Violences faites aux femmes - Une femme d’émigré considère le manque de sexualité comme une torture


Violences faites aux femmes - Une femme d’émigré considère le manque de sexualité comme une torture
« Nous, femmes de modou-modou vivons les pires tortures qu’un être humain peut endurer durant sa vie. C’est comme si nous nous sommes mariées à des fantômes, des hommes qui apparaissent et qui disparaissent comme par enchantement. Certaines parmi nous restent trois à quatre ans, des fois même plus, sans voir leurs maris. Pire, beaucoup sont données en mariage à des hommes qu’elles n’ont pas encore vus et qu’elles ne sont pas prêtes de voir du fait que ces derniers n’ont toujours pas de cartes de séjour délivrés par leur pays d’accueil, des cartes qui devraient leur permettre de rentrer au bercail sans risquer le refoulement. Ces femmes désespérées ne peuvent parler à leurs pseudo-maris qu’au bout du fil et tout le monde est censé savoir que cela ne suffit nullement pour un jeune couple ». Ces mots sont confiés par une femme d’émigré qui en est à sa sixième année de vie seule alors qu’elle n est liée à son homme que depuis huit ans seulement. Pour elle vivre loin de son mari, c'est-à-dire sans avoir la possibilité de vivre sexuellement son mariage, est très dur.

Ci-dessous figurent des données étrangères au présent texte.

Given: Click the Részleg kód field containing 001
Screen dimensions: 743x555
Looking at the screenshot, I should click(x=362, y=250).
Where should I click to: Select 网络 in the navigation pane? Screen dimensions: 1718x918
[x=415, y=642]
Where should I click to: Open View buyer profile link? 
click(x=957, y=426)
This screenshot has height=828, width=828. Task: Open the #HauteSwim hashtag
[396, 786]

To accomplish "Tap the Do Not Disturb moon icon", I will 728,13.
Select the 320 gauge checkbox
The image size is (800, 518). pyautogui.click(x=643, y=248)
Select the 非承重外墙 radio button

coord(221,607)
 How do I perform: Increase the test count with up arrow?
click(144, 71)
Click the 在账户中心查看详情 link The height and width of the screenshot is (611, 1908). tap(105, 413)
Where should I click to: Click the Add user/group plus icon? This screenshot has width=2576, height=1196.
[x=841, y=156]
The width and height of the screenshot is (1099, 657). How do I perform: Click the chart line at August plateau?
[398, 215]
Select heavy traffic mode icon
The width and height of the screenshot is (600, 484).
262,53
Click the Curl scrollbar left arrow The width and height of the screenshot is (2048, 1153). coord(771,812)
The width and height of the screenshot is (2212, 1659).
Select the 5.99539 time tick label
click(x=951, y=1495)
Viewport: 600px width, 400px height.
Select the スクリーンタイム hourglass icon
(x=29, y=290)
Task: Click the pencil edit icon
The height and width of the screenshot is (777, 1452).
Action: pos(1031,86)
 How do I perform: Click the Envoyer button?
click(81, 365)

D’ailleurs c’est la pire torture qu’une femme peut endurer-car, pour elle, c’est réellement une torture que d’être dans l’incapacité de satisfaire ses désirs sexuels parce que son conjoint est dans d’autres cieux- Sokhna Fall s’offusque ainsi de remarquer qu’elle et les autres femmes du monde qui se trouvent dans le même cas ne sont point prises en considération à l’occasion de cette journée mondiale dédiée à la lutte contre les violences faites aux femmes. Et, martèle-t-elle, il est temps que le monde découvre ces genres de brimades que les femmes ouest-africaines endurent.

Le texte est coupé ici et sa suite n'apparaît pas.